Ultimately, this led him to be given a custodial sentence. Even though he was 57 years old and suffering from asthma and diabetes, Gyani Ji was not afraid of going to prison as it would further highlight the arguments he was making to amend the law, namely that if Sikhs had been allowed to lay down their lives for Britain during the Raj and two world wars without any legal compulsion for them to wear helmets instead of turbans, then they deserved the right to choose what to wear when riding a motorcycle. However, before he could serve his seven day sentence in Strangeways Prison, the Lord Mayor of Manchester paid his fines to spare him this punishment. Nonetheless, Gyani Ji carried on riding his moped while wearing a turban without paying his fines and was sentenced again and then finally served a week in Strangeways Prison in 1975.

Upon his release from prison, Gyani Ji's sons and supporters met him at the gates of the prison with his moped and flower garlands. They were joined by the press and Gyani Ji proceeded to ride home wearing his turban and was stopped and booked seven times. He was prepared to serve an extended stay in prison for these actions.

On 15 November 1976 an act to exempt turban-wearing followers of the Sikh religion from the requirement was passed through parliament.

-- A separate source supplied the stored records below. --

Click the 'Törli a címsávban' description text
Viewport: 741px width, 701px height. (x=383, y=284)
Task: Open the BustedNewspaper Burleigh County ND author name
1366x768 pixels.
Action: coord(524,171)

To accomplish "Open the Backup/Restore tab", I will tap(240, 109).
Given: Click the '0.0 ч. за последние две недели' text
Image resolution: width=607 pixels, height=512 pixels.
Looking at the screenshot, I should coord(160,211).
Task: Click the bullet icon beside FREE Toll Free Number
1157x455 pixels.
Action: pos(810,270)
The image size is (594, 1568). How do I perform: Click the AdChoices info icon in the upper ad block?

Gyani Ji was credited with being instrumental to this amendment.

In the 1970s Gyani Ji was also involved in a dispute with the publishers of Chambers Encyclopedia concerning an error in their entry about Guru Nanak, the founder of Sikhism and the first of the ten gurus.

The entry stated that Guru Nanak was a follower of Kabir, Indian mystic poet and saint. Subsequently, Gyani Ji was involved in over 400 correspondences, some of these with the later disgraced owner of Chambers, Robert Maxwell, to have this amended. Finally, after approximately a ten year period, they finally agreed to his changes and the offending entry was edited.

===Legacy===
Gyani Ji left behind a rich legacy for the Sikh community, Manchester and the UK upon his death in 1996.

Throughout his life, aside from his social activism, he occupied important positions in the Sikh community such as Religious Advisor and Head of Turban Committee of the three Manchester Sikh Temples, Sikh Representative at the Executive of Manchester Council for Community Relations and other essential roles pictured.

His tireless work for the promotion of religious tolerance and equality was covered in local and national press at the time but has also since been commemorated in many different ways.

Gyani Ji's campaign for bus conductors to be able to wear turbans as part of their uniform was contrasted to others around the country, for instance in Wolverhampton, in David Beetham's Transport and Turbans: A Comparative Study in Local Politics, published in 1970.

His obituary appeared in The Daily Telegraph on 3 January 1997.

In 2016, Manchester Central Library organised an exhibition where his moped was put on display and his fight for the turban campaigns explained along with other crucial activists from the area. This was in collaboration with the Ahmed Iqbal Ullah Race Relations Resource Centre and attracted many visitors.

Equally, Lemn Sissay covered his campaigning in his BBC documentary Race Apart in 2015 to mark the fortieth anniversary of the Race Relations Act 1965.